What makes the program unique is the cultural immersion afforded Chinese lawyers by observing and actively participating in the American legal system and American family life. Lasting three weeks in total, delegates spend their first week attending an orientation designed to introduce them to the American legal system. After the orientation, delegates travel to the homes of IATL Fellows in various cities, where they live for two weeks, experiencing the life of an American trial lawyer with the Fellows and their families, their law partners and their legal communities. After two weeks in residence, delegates return to share their experiences before traveling home to Beijing. The program is fully funded by the IATL and its Fellows.

Since the Program’s inception, more than 150 Chinese lawyers have participated and returned to China to serve in prominent government positions. The delegates have continued to grow and evolve. Their level of education (many now holding multiple Masters and Ph.D. degrees), their proficiency in English, their job ranks and their openness in discussing political, legal and humanitarian subjects continues to progress. Many of China's laws, such as the Negotiable Instruments Law, Aviation Law, Securities Law, Commercial Banking Law, Contract Law and Electronic Signature Law, have been influenced greatly by the IATL China Program.

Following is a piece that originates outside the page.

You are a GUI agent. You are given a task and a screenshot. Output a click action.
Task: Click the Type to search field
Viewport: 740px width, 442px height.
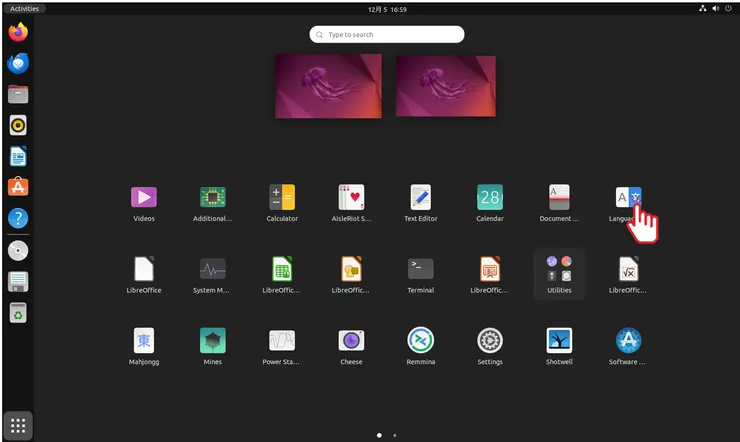387,34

The China Program includes regular visits by some of the most respected attorneys in the U.S., offering  workshops, seminars and information exchanges with leading Chinese business, legal and government officials responsible for drafting new laws that will help China emerge as a world leader. The success of the program is already evidenced in new Chinese legal codes governing business and private life.

A China Program alumnus summed it up best: "In all my years of practice, the contribution I make as a lawyer to a better society is by far the most important.”

James McManis is an attorney with McManis Faulkner. His practice focuses on both businesses and individuals in employment disputes, civil rights actions, family law matters and the defense of criminal prosecutions.  For more information, please visit mcmanislaw.com.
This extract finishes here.